Страница 22 из 32
Как бы там ни было, ему удалось вырваться из-под власти очарования Лары и воссоединиться с семьей в снежном одиночестве их поместья Варыкино на подступах к Уралу. Но, думая, что здесь-то удастся избежать подстерегающей его судьбы, Юрий вновь встречает Лару, которая приехала в родные края после тщетных поисков мужа, который, вдалеке от нее, сражается на братоубийственной войне между «красными» и «белыми». Когда Живаго пытается наладить свою жизнь с Ларой в ее новом обиталище, его берут в плен партизаны — приверженцы существующего режима, воюющие под командованием адмирала Колчака. Они довольны тем, что заполучили медика. Юрию все-таки удается бежать из лагеря, куда его поместили, и он спешит в Варыкино, чтобы в деревенской тишине, в деревенском покое забыть о тревогах и страданиях последних дней. А оказавшись с Ларой в белой пустыне, Живаго узнает, что члены его семьи, стремясь избежать революционных бурь и потрясений, покинули Россию, и внезапно ощущает свободу: никто больше не держит его на привязи, — но одновременно чувствует себя беспомощным, безоружным перед грядущими испытаниями. Лара сравнивает их жизнь среди лишений с жизнью Адама и Евы, которым «нечем было прикрыться в начале мира». Она говорит: «…мы дышим, и любим, и плачем, и держимся друг за друга и друг к другу льнем» [108].
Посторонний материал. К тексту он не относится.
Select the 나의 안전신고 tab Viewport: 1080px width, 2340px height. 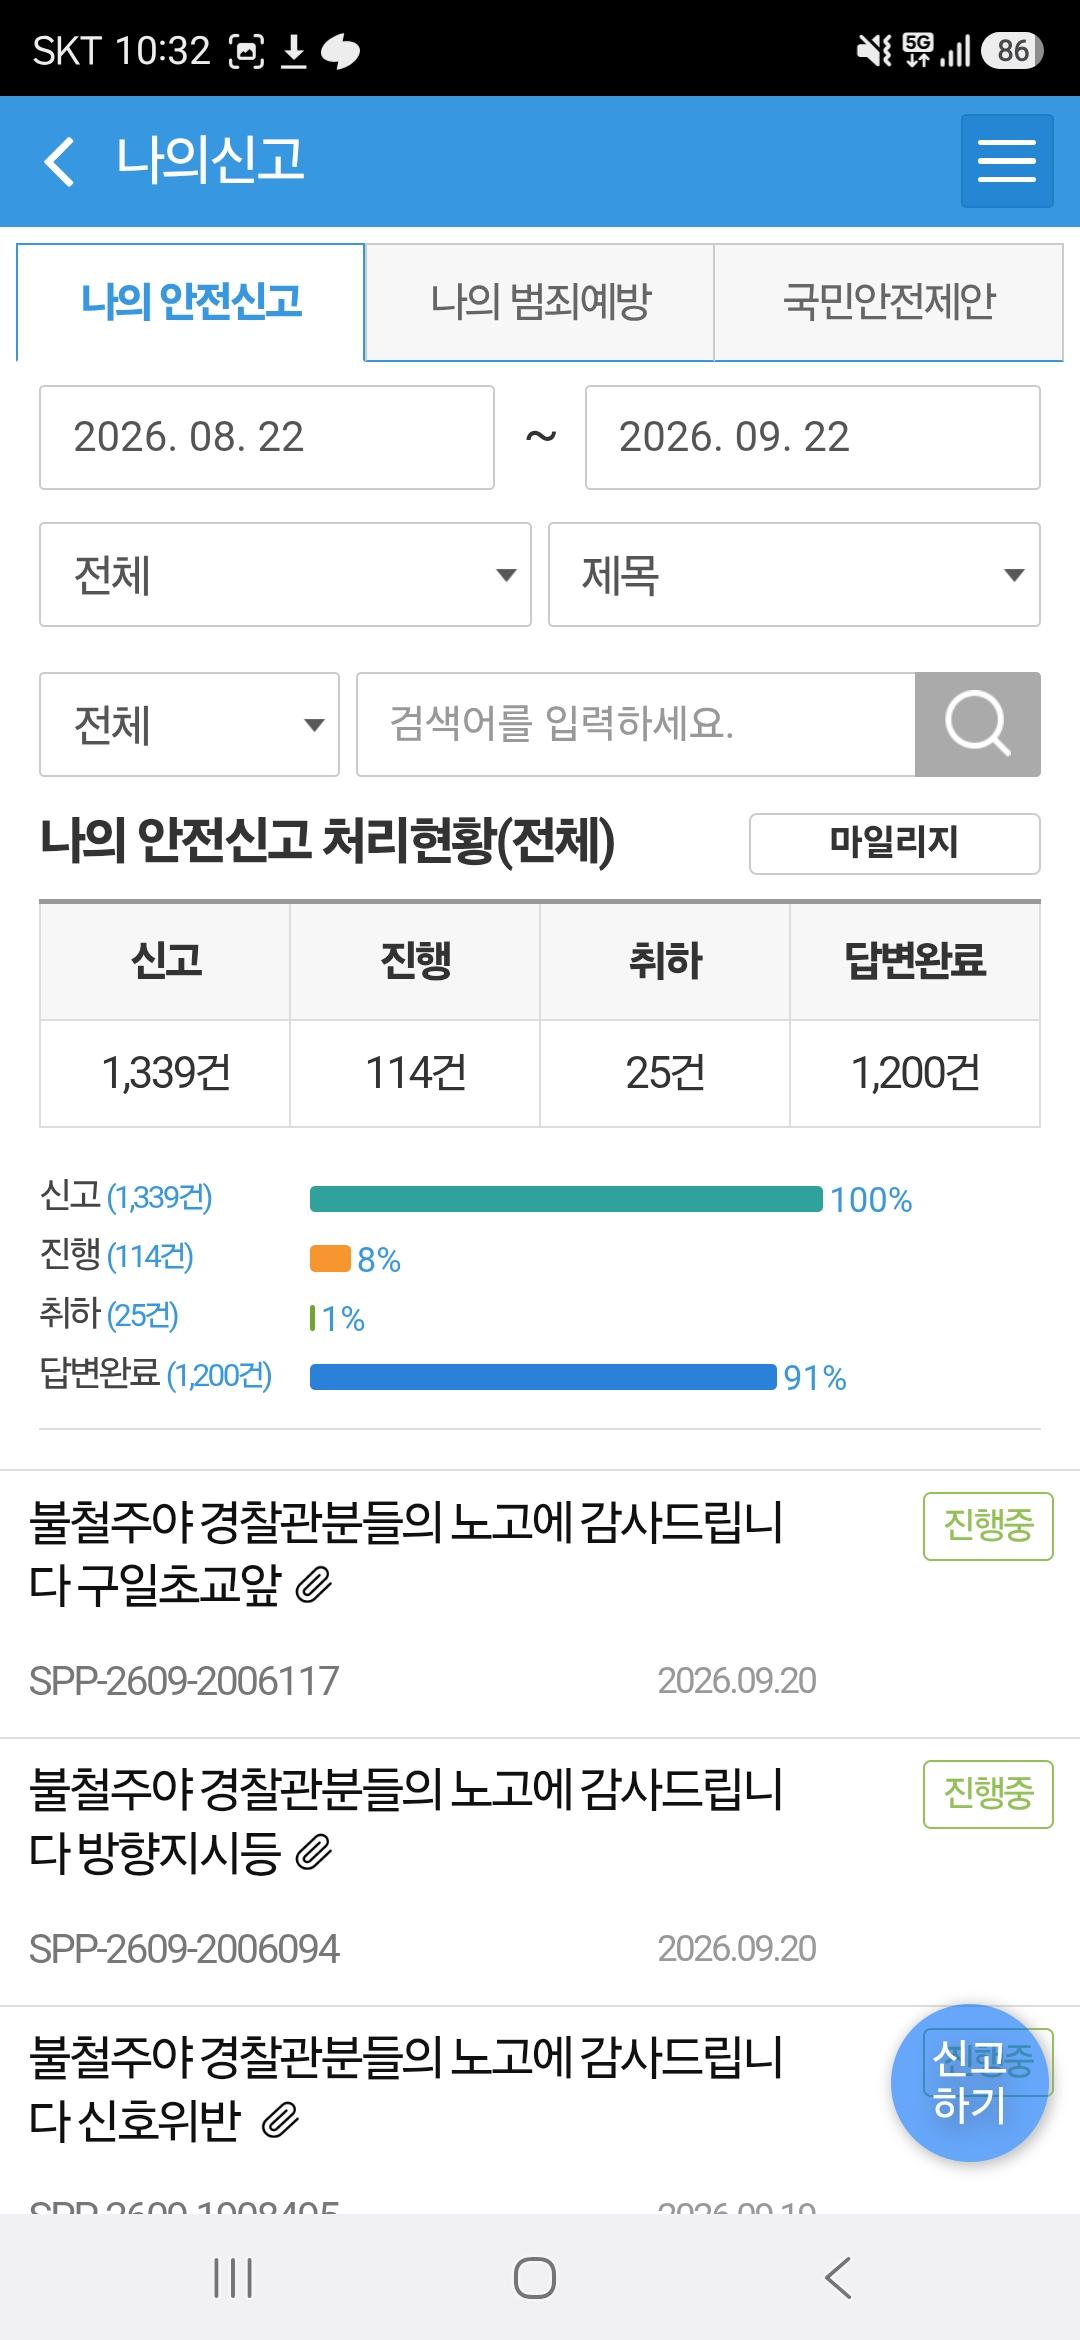tap(191, 301)
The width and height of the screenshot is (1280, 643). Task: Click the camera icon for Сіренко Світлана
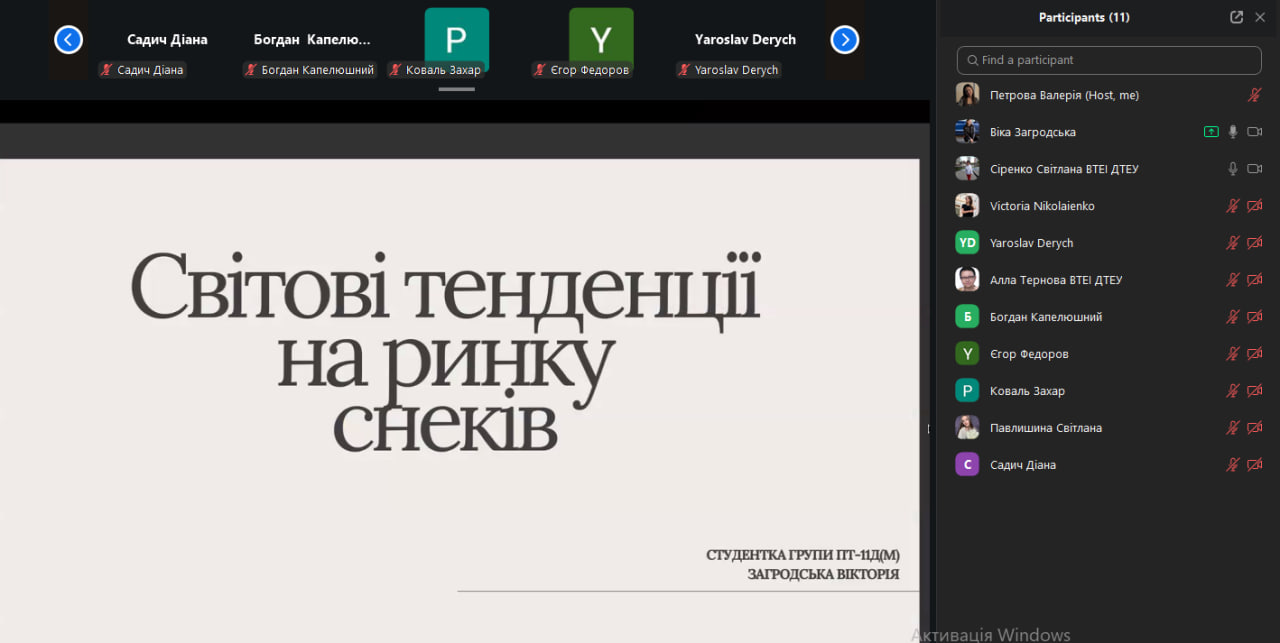1255,169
Их ждет новый удар: в Варыкино приезжает «злой гений» Лары, деловой человек Комаровский, — а Лара ненавидит Комаровского, презирает и опасается из-за того, что он «испачкал» ее юность. Но на этот раз Комаровский как никогда убедителен, он предлагает, используя свои связи с большевиками, устроить Аару так, чтобы она оказалась в безопасности. Юрий, смущенный и уязвленный, тем не менее, призвав на помощь рассудок, принимает этот план спасения. Впрочем, и Антипов, муж Лары, со своей стороны, гарантирует успех предприятия. Это разлука.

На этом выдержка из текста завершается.